Il Foglio sportivo
Roma-Lazio, un derby della Capitale così non si era mai visto
La stracittadina arriva prima della Befana e i due club ci arrivano come mai c'erano arrivati prima: La Lazio ci arriva a +15 sulla Roma, che sceglie di allenarsi davanti a tremila tifosi. E c’era chi insultava Lotito per Baroni
In quasi 100 anni, una roba mai vista. Basterebbe questo per descrivere l’unicità del derby Roma-Lazio che apparecchia una notte prima della Befana da brividi. Ovvio, stiamo parlando della stracittadina romana, e tutti i superlativi appartengono al territorio. Fuori dal Grande raccordo anulare la narrazione si sfarinerebbe, rasentando l’indifferenza. Qui, invece, i 15 punti di differenza tra la Lazio e la Roma, raggiungono l’apogeo di un distacco che mai s’era visto alla fine di un girone d’andata in Serie A. Fedele narrazione dello stato di salute delle due squadre. Meglio, dei due club.
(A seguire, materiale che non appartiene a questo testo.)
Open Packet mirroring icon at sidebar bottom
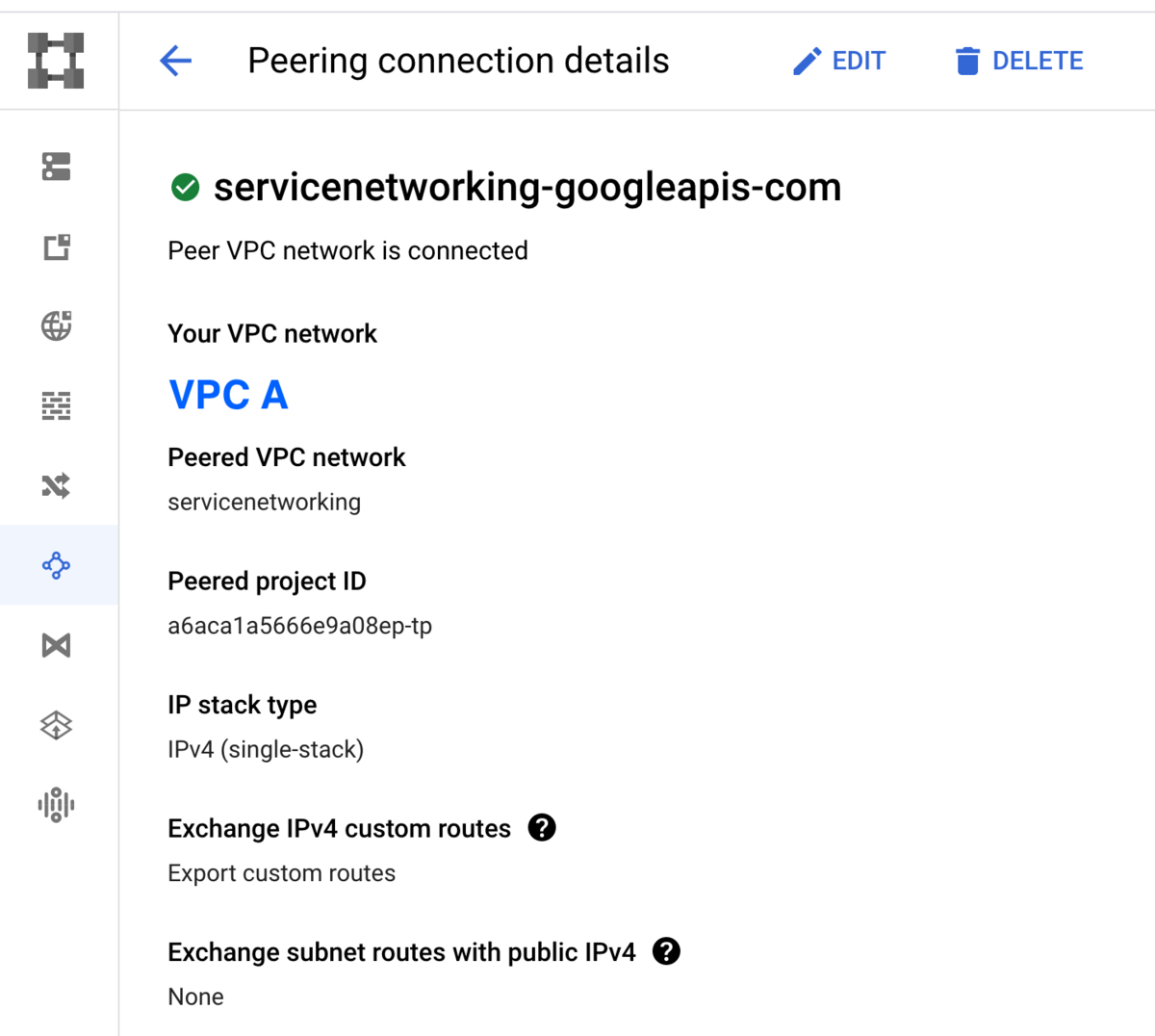The height and width of the screenshot is (1036, 1155). 56,805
Dopo la primavera del suo scontento – all’alba del ventennio di presidenza – l’all in di Claudio Lotito al tavolo del mercato è stato coraggioso. L’addio di Maurizio Sarri e l’esonero di Igor Tudor, erano pesanti fardelli. Il senatore li ha spazzati via con la scelta di Marco Baroni. E se ad agosto il popolo laziale (meglio, una parte, la Curva Nord) invocava la “liberazione dal male”, oggi da quello spicchio di Olimpico non arrivano più cori insultanti. La Lazio lotta per la zona Champions e lo fa con protagonisti ritrovati – Nicolò Rovella e Taty Castellanos – sfoderando autentiche perle di mercato – Nuno Tavares, davanti a Fisayo Dele-Bashiru, Tijjani Noslin, Loum Tachoauna e Boulaye Dia – capaci di esaltare le puntuali rotazioni di Baroni, uno che alla prima esperienza su più fronti (Europa League e Coppa Italia), ha stupito per equilibrio, saggezza, bontà dei risultati.
Così la locomotiva biancoceleste ha acuito le tribolazioni romaniste. Dei Friedkin, dei soldi (tanti) spesi male, dei silenzi, delle scelte incomprensibili (Ivan Juric e un club senza un rappresentante a Trigoria), abbiamo già detto. Sono il biglietto da visita della stagione sbilenca, dei tre allenatori in sei mesi, dei 20 punti in classifica. La soluzione Claudio Ranieri – proprio come Daniele De Rossi, dopo José Mourinho – era l’unica possibile e, in parte, sta funzionando. Ma il momento è grave, oseremo dire apodittico, rubando la definizione scelta dal presidente di calcio di Paolo Sorrentino nel film “L’Uomo in più”. E allora, per negare i 15 punti di ritardo, lo strapotere avversario in termini di risultati e ambizioni e l’inerzia tutta dalla parte biancoceleste, quella vecchia volpe di Ranieri ha dato fondo a tutto il repertorio mai sopito del romanismo. Allenamento di mezza settimana al vecchio campo delle Tre Fontane all’Eur, con tremila tifosi che – parole di Sor Claudio – “ci fanno sentire il loro amore” e la strategica intervista al Corriere dello sport in cui, manco a farlo apposta, viene nominato Francesco Totti nel futuro prossimo di una Roma tutta da restaurare. Basterà?
A Formello regna la tranquillità di chi un derby non l’ha mai giocato (non solo Baroni), mentre a Casa Roma ci si agita con mosse e lessico rubati al miglior Mohammed Alì prima dei ring più insidiosi e dolorosi. Perché qui dove i trofei che luccicano sono pochini e le chiacchere – nel caso del derby – non stanno mai a zero, la stracittadina vale troppo. Al punto che chi, Zdenek Zeman in primis, ha provato a riportarlo nei canoni della “partita-come-tutte-le-altre” ne ha persi quattro in una stagione sola. Prepariamoci dunque a un unicum in questa notte prima della Befana: dopo nulla potrebbe essere più come prima. Ovviamente – l’avete capito – sempre e rigorosamente all’interno del Grande raccordo anulare.